Through formative and summative assessments such as recall of prior learning, retrieval practice and end of unit assessments, we can see the impact of our curriculum. This is also reflected in the achievements, attitudes, and knowledge of our pupils.
By the time they leave our school, our pupils will have a secure understanding of key historical concepts, significant events, and the impact of individuals and civilisations on our world. They will have developed skills in historical enquiry, critical thinking, analysis, and evaluation.
Pupils at St. Andrew’s demonstrate a genuine interest in history, understanding its relevance to their own lives and society. The regular opportunities we give our children to see history come to life in museums and exhibitions, helps them to make connections in their learning.

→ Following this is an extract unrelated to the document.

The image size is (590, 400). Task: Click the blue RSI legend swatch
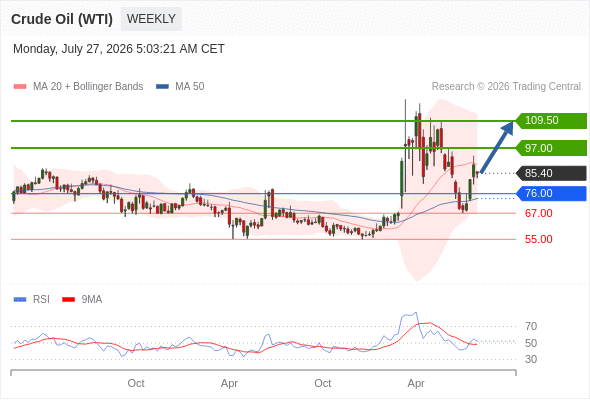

With regular spaced retrieval practice and a focus on prior learning, we aim for pupils to make connections across different historical periods, recognising patterns, causes, and consequences of events.
Pupils will have a solid foundation of historical knowledge that will support their transition to secondary school and enable them to engage in analytical discussions and debates about the past.
The impact of our personalised history curriculum goes beyond academic achievement. It equips our pupils with valuable skills for their future lives, fostering a sense of moral responsibility and cultural awareness. For example, we hope for our pupils to be better prepared to play an active role in their local communities, making positive contributions to society as a whole.
Across the school from Year 1 to Year 6 the children are taught three topics of History a year. The children are a taught a range of historical skills which they develop upon each year. These skills include historical knowledge (constructing and sequencing the past), historical concepts (change and development and cause and effect) and historical enquiry. The children will also develop a wide range of historic vocabulary within each topic and use a range of historical sources to enthuse and broaden their learning experiences.
Below are the three units of historical study that will be taught in each year group.
Year 1: My Family History, The Greatest Explorers, Great Inventions: Transport
Year 2: Bonfire Night and The Great Fire of London, Holidays, Our Local Heroes
Year 3: The Stone Age, The Iron Age and the Bronze Age, Local History
Year 4: The Ancient Egyptians, Roman Britain, Crime and Punishment
Year 5: The Anglo-Saxons, The Kingdom of Benin, Journeys
Year 6: The Maya Civilisation, The Ancient Greeks, The Impact of War
We also supplement our curriculum with educational visits and speakers). As part of our local history units, the children will also have the opportunity to undertake trips around the local area. These include Forty Hall, Enfield Town and Chase Green War Memorial.